# Exchange rings and translation algebras

Recall that a ring $$R$$ is von Neumann regular if given any $$x \in R$$ there is $$y\in R$$ such that $$xyx=x$$. (Examples: fields; matrix algebras; various rings of unbounded operators, where $$y$$ is “the inverse of $$x$$ away from the kernel”.) A ring $$R$$ is called an exchange ring if, for every $$x\in R$$, there is an idempotent $$e\in R$$ such that $$e\in xR$$ and $$(1-e)\in (1-x)R$$. Von Neumann regular rings are examples of exchange rings. There is a developed algebraic theory of these rings, with links to real rank 0 C*-algebras among other things.

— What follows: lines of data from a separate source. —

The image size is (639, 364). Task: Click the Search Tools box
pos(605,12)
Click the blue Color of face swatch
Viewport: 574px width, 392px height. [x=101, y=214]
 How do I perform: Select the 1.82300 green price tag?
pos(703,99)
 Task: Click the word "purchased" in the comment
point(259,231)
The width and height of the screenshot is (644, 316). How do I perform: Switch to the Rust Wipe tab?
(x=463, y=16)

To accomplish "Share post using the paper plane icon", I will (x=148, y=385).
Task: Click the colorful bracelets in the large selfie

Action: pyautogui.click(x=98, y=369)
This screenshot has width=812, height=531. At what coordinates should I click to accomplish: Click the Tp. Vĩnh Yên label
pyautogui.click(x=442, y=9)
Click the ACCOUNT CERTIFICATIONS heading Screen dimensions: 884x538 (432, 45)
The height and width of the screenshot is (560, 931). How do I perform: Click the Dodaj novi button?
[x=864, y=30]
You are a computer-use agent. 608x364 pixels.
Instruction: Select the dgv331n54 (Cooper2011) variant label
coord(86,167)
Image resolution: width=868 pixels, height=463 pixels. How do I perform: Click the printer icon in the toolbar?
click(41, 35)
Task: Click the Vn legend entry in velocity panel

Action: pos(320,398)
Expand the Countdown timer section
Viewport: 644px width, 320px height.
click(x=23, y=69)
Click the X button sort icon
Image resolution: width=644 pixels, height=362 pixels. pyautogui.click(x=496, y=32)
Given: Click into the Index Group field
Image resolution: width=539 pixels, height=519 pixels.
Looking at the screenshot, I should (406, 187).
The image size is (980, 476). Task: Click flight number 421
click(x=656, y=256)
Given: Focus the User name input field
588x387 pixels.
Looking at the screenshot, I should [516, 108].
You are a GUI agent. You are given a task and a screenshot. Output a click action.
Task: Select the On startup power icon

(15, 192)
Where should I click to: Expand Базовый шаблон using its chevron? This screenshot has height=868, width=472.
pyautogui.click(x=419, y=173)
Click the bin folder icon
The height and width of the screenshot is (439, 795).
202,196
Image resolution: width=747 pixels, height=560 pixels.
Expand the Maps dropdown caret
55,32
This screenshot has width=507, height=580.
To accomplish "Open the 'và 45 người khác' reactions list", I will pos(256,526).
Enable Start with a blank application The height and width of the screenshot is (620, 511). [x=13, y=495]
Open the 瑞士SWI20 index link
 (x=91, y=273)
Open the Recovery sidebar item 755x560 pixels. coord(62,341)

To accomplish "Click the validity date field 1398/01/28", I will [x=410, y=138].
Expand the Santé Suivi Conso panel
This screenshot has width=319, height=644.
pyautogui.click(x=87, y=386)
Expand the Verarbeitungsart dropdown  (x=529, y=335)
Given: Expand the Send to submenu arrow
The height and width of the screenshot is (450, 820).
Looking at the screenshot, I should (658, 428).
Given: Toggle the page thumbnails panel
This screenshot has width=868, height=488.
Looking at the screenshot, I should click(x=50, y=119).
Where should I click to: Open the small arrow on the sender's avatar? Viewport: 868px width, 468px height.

I just became aware of the paper Ara, P., K. C O’Meara, and F. Perera. Gromov translation algebras over discrete trees are exchange rings. Transactions of the American Mathematical Society 356, no. 5 (2004): 2067–2079 (electronic). In this paper it is shown that the algebraic translation algebra associated to a tree, with coefficients in a von Neumann regular ring, must be an exchange ring. The tree hypothesis is used in various places, but the authors don’t know, apparently, whether there are examples of metric spaces $$X$$ for which the translation algebra is not an exchange ring. (The plane might be a good example to start with.)